Work request: Rewrite every row below, swapping "Identify the location of" for "Find the position of" and keeping everything else the same.

(Saved data entries)
——

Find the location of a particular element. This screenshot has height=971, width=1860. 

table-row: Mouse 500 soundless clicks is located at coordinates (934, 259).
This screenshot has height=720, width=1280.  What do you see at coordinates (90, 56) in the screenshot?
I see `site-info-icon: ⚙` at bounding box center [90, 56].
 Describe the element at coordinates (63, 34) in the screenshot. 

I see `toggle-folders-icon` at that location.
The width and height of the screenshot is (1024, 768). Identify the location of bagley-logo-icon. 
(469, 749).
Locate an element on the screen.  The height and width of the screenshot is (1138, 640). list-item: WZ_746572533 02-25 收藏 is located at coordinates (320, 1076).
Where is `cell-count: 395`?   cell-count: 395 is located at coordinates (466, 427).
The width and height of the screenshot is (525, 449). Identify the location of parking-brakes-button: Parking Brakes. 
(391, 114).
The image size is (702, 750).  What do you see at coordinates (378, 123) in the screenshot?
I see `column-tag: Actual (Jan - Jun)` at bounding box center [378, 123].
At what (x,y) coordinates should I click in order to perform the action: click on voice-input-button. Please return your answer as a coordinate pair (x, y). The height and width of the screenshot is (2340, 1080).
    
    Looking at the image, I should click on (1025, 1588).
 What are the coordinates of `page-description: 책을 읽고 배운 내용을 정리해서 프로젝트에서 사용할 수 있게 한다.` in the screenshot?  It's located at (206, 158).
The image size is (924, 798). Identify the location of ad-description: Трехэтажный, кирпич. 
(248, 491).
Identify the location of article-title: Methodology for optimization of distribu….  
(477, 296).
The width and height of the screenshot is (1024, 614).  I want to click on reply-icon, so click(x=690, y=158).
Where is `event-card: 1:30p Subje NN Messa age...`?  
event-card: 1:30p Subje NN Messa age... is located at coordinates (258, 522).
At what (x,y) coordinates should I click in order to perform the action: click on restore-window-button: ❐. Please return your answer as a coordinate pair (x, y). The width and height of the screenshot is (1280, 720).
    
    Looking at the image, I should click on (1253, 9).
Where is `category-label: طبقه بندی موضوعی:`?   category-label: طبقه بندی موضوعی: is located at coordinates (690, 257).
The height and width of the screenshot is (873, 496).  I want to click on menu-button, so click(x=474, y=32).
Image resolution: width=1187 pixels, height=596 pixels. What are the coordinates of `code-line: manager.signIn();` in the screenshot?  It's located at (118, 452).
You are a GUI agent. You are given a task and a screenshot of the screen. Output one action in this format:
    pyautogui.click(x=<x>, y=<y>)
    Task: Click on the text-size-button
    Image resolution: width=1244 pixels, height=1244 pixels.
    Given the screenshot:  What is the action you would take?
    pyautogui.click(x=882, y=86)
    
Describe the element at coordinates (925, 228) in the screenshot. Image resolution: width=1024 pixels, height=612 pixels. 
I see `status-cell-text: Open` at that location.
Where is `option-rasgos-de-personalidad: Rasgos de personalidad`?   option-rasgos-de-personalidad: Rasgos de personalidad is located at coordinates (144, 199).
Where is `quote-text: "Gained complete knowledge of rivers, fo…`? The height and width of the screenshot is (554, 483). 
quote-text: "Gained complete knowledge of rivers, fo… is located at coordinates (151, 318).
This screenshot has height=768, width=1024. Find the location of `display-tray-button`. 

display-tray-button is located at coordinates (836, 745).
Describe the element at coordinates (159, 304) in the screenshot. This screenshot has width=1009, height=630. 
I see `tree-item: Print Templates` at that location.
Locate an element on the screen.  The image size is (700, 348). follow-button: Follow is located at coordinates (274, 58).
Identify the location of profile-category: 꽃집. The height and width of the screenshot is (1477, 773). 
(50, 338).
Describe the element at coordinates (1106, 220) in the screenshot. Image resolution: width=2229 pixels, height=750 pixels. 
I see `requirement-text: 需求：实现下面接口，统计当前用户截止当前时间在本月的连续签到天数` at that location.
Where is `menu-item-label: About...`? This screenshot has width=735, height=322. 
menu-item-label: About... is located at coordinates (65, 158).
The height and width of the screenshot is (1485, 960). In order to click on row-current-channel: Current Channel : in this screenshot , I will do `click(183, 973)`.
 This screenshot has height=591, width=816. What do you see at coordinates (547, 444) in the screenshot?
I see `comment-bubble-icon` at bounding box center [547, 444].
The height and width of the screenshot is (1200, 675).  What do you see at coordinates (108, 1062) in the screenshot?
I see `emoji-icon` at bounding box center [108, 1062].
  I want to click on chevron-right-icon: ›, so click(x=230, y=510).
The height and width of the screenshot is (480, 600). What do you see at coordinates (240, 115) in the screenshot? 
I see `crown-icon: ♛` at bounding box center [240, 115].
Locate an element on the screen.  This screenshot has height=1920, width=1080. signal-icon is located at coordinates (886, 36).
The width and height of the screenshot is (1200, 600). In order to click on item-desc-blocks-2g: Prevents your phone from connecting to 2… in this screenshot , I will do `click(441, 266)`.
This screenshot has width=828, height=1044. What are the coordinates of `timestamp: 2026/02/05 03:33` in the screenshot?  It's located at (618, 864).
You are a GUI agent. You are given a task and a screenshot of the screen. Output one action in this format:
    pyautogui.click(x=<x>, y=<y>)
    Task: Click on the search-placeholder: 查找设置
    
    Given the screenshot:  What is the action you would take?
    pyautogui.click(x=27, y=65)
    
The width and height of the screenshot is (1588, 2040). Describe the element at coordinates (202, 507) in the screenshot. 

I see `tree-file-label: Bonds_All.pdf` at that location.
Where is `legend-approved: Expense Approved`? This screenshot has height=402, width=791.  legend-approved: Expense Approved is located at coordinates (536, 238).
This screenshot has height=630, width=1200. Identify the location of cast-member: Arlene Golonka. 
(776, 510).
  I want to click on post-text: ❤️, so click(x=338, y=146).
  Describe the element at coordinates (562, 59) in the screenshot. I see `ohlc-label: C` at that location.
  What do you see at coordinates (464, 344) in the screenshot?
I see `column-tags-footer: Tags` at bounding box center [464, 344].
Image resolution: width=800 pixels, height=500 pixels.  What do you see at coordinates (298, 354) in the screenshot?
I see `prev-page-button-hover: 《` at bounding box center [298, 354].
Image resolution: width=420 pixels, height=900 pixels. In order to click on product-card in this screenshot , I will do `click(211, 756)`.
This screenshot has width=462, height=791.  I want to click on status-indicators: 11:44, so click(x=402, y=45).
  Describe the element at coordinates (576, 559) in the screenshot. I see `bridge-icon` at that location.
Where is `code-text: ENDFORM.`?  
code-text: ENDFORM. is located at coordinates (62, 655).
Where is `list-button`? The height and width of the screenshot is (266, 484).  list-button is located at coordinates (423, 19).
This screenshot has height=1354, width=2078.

——

Exercise answer:
Find the location of a particular element. This screenshot has height=971, width=1860. 

table-row: Mouse 500 soundless clicks is located at coordinates (934, 259).
This screenshot has height=720, width=1280.  What do you see at coordinates (90, 56) in the screenshot?
I see `site-info-icon: ⚙` at bounding box center [90, 56].
 Describe the element at coordinates (63, 34) in the screenshot. 

I see `toggle-folders-icon` at that location.
The width and height of the screenshot is (1024, 768). Find the position of bagley-logo-icon. 
(469, 749).
Locate an element on the screen.  The height and width of the screenshot is (1138, 640). list-item: WZ_746572533 02-25 收藏 is located at coordinates (320, 1076).
Where is `cell-count: 395`?   cell-count: 395 is located at coordinates (466, 427).
The width and height of the screenshot is (525, 449). Find the position of parking-brakes-button: Parking Brakes. 
(391, 114).
The image size is (702, 750).  What do you see at coordinates (378, 123) in the screenshot?
I see `column-tag: Actual (Jan - Jun)` at bounding box center [378, 123].
At what (x,y) coordinates should I click in order to perform the action: click on voice-input-button. Please return your answer as a coordinate pair (x, y). The height and width of the screenshot is (2340, 1080).
    
    Looking at the image, I should click on (1025, 1588).
 What are the coordinates of `page-description: 책을 읽고 배운 내용을 정리해서 프로젝트에서 사용할 수 있게 한다.` in the screenshot?  It's located at (206, 158).
The image size is (924, 798). Find the position of ad-description: Трехэтажный, кирпич. 
(248, 491).
Find the position of article-title: Methodology for optimization of distribu….  
(477, 296).
The width and height of the screenshot is (1024, 614).  I want to click on reply-icon, so click(x=690, y=158).
Where is `event-card: 1:30p Subje NN Messa age...`?  
event-card: 1:30p Subje NN Messa age... is located at coordinates (258, 522).
At what (x,y) coordinates should I click in order to perform the action: click on restore-window-button: ❐. Please return your answer as a coordinate pair (x, y). The width and height of the screenshot is (1280, 720).
    
    Looking at the image, I should click on (1253, 9).
Where is `category-label: طبقه بندی موضوعی:`?   category-label: طبقه بندی موضوعی: is located at coordinates (690, 257).
The height and width of the screenshot is (873, 496).  I want to click on menu-button, so click(x=474, y=32).
Image resolution: width=1187 pixels, height=596 pixels. What are the coordinates of `code-line: manager.signIn();` in the screenshot?  It's located at (118, 452).
You are a GUI agent. You are given a task and a screenshot of the screen. Output one action in this format:
    pyautogui.click(x=<x>, y=<y>)
    Task: Click on the text-size-button
    Image resolution: width=1244 pixels, height=1244 pixels.
    Given the screenshot:  What is the action you would take?
    pyautogui.click(x=882, y=86)
    
Describe the element at coordinates (925, 228) in the screenshot. Image resolution: width=1024 pixels, height=612 pixels. 
I see `status-cell-text: Open` at that location.
Where is `option-rasgos-de-personalidad: Rasgos de personalidad`?   option-rasgos-de-personalidad: Rasgos de personalidad is located at coordinates (144, 199).
Where is `quote-text: "Gained complete knowledge of rivers, fo…`? The height and width of the screenshot is (554, 483). 
quote-text: "Gained complete knowledge of rivers, fo… is located at coordinates (151, 318).
This screenshot has height=768, width=1024. Find the location of `display-tray-button`. 

display-tray-button is located at coordinates (836, 745).
Describe the element at coordinates (159, 304) in the screenshot. This screenshot has width=1009, height=630. 
I see `tree-item: Print Templates` at that location.
Locate an element on the screen.  The image size is (700, 348). follow-button: Follow is located at coordinates (274, 58).
Find the position of profile-category: 꽃집. The height and width of the screenshot is (1477, 773). 
(50, 338).
Describe the element at coordinates (1106, 220) in the screenshot. Image resolution: width=2229 pixels, height=750 pixels. 
I see `requirement-text: 需求：实现下面接口，统计当前用户截止当前时间在本月的连续签到天数` at that location.
Where is `menu-item-label: About...`? This screenshot has width=735, height=322. 
menu-item-label: About... is located at coordinates (65, 158).
The height and width of the screenshot is (1485, 960). In order to click on row-current-channel: Current Channel : in this screenshot , I will do `click(183, 973)`.
 This screenshot has height=591, width=816. What do you see at coordinates (547, 444) in the screenshot?
I see `comment-bubble-icon` at bounding box center [547, 444].
The height and width of the screenshot is (1200, 675).  What do you see at coordinates (108, 1062) in the screenshot?
I see `emoji-icon` at bounding box center [108, 1062].
  I want to click on chevron-right-icon: ›, so click(x=230, y=510).
The height and width of the screenshot is (480, 600). What do you see at coordinates (240, 115) in the screenshot? 
I see `crown-icon: ♛` at bounding box center [240, 115].
Locate an element on the screen.  This screenshot has height=1920, width=1080. signal-icon is located at coordinates (886, 36).
The width and height of the screenshot is (1200, 600). In order to click on item-desc-blocks-2g: Prevents your phone from connecting to 2… in this screenshot , I will do `click(441, 266)`.
This screenshot has width=828, height=1044. What are the coordinates of `timestamp: 2026/02/05 03:33` in the screenshot?  It's located at (618, 864).
You are a GUI agent. You are given a task and a screenshot of the screen. Output one action in this format:
    pyautogui.click(x=<x>, y=<y>)
    Task: Click on the search-placeholder: 查找设置
    
    Given the screenshot:  What is the action you would take?
    pyautogui.click(x=27, y=65)
    
The width and height of the screenshot is (1588, 2040). Describe the element at coordinates (202, 507) in the screenshot. 

I see `tree-file-label: Bonds_All.pdf` at that location.
Where is `legend-approved: Expense Approved`? This screenshot has height=402, width=791.  legend-approved: Expense Approved is located at coordinates (536, 238).
This screenshot has height=630, width=1200. Find the position of cast-member: Arlene Golonka. 
(776, 510).
  I want to click on post-text: ❤️, so click(x=338, y=146).
  Describe the element at coordinates (562, 59) in the screenshot. I see `ohlc-label: C` at that location.
  What do you see at coordinates (464, 344) in the screenshot?
I see `column-tags-footer: Tags` at bounding box center [464, 344].
Image resolution: width=800 pixels, height=500 pixels.  What do you see at coordinates (298, 354) in the screenshot?
I see `prev-page-button-hover: 《` at bounding box center [298, 354].
Image resolution: width=420 pixels, height=900 pixels. In order to click on product-card in this screenshot , I will do `click(211, 756)`.
This screenshot has width=462, height=791.  I want to click on status-indicators: 11:44, so click(x=402, y=45).
  Describe the element at coordinates (576, 559) in the screenshot. I see `bridge-icon` at that location.
Where is `code-text: ENDFORM.`?  
code-text: ENDFORM. is located at coordinates (62, 655).
Where is `list-button`? The height and width of the screenshot is (266, 484).  list-button is located at coordinates (423, 19).
This screenshot has height=1354, width=2078.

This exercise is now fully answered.